Andreu’s blog

Book review. Financial Shenanigans (Third Edition) by Howard M. Schilit and Jeremy Perler

I saw this book mentioned in Patrick McKenzie's newsletter Bits about Money and I immediately thought about something that I read in the report published by Norges Bank Investment Management (NBIM) called 20 years with investing in equities. The mandate of NBIM is to invest in equities in all markets, a kind of index fund encompassing the whole world. NBIM increases the returns of its fund by lending some equities to short sellers, but also by underweighting some securities in its portfolio. Specifically shares from companies that it suspects of engaging in fraudulent accounting. I thought about what kind of techniques the fund may use to detect fraud and this book gives a possible answer.

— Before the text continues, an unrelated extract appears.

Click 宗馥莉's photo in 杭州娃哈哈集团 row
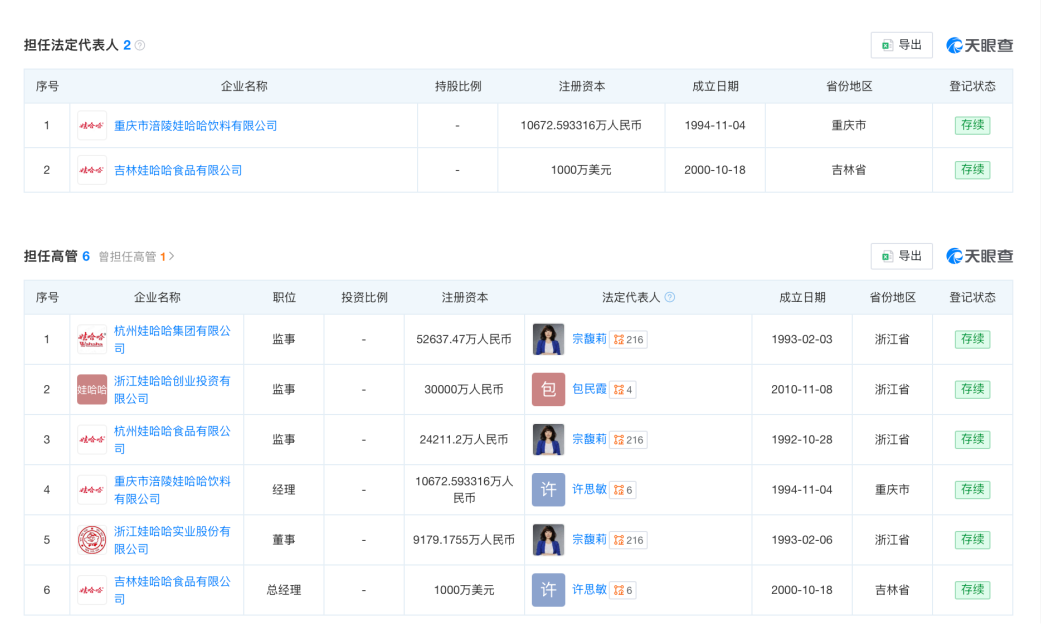 point(548,339)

I read the third edition of the book. I believe the fourth edition is already out, but it was not available through the Norwegian public library system. The book is divided into sections for different kinds of manipulations, manipulations of the Earnings statement, manipulations of the Cash Flow statement and manipulation of other Key Metrics. In the introduction the book also talks about the risks of bad governance. Through the book it becomes clear that many accounting manipulations to show better earnings or cash flow are quite easy to spot if one starts looking for them. Typically, a company may change criteria for booking revenue or expenses in order to present better earnings. Such changes may be detected by observing that other accounts do not change in a way that is consistent with reported earnings (for example it appears that it takes longer for the company to get paid) or simply by reading disclosures in the footnotes.

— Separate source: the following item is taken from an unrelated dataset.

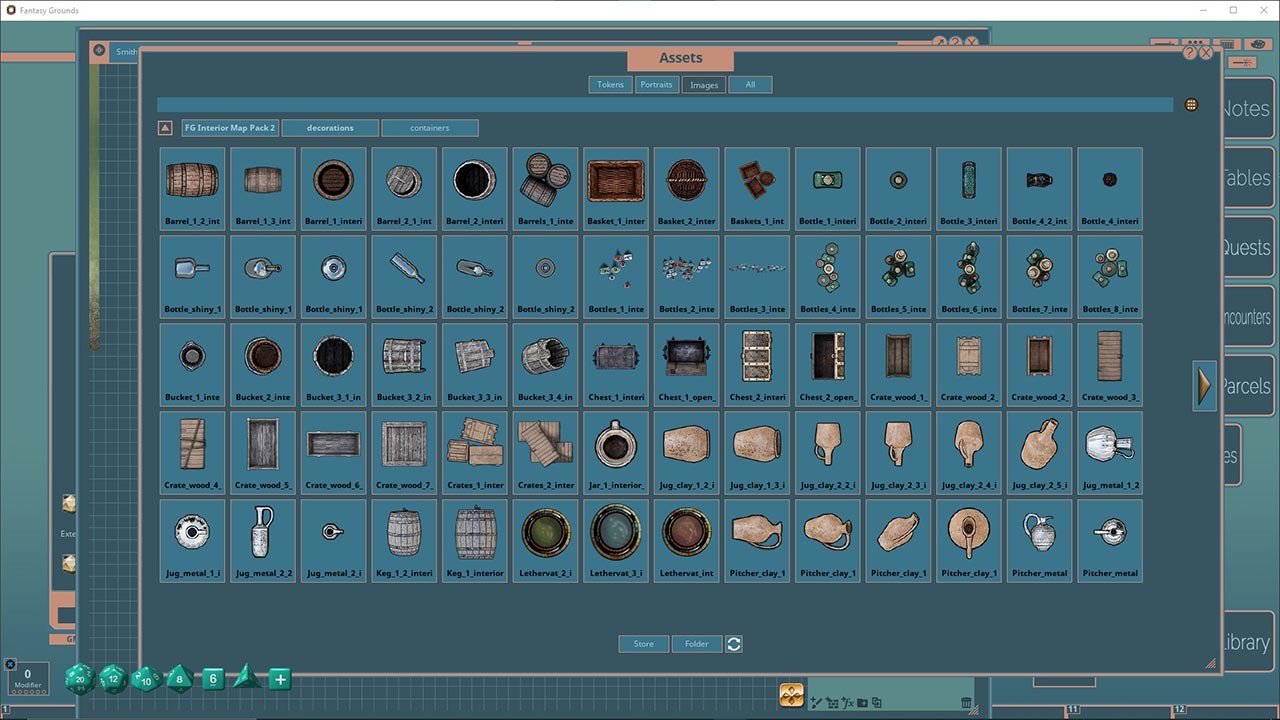
Task: Expand the side panel via the right-pointing arrow
Action: [1204, 386]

Being able to detect a manipulation does not necessarily mean that one can profit from it. The profits to be made by short selling shares of companies with shady accounting are limited and there is no guarantee that they will be realized in the short term.

Accounting manipulations present a problem for index investing. By definition, if a portfolio follows an index, the manager does not act on information regarding individual companies. The fund just tries to track the index as closely as it can. If the index contains some bad companies, in the long term, it will result in a worse performance than if those companies had been excluded. It may be different in the short run. The bad companies may fool most investors and the performance of the index may be better with them than without.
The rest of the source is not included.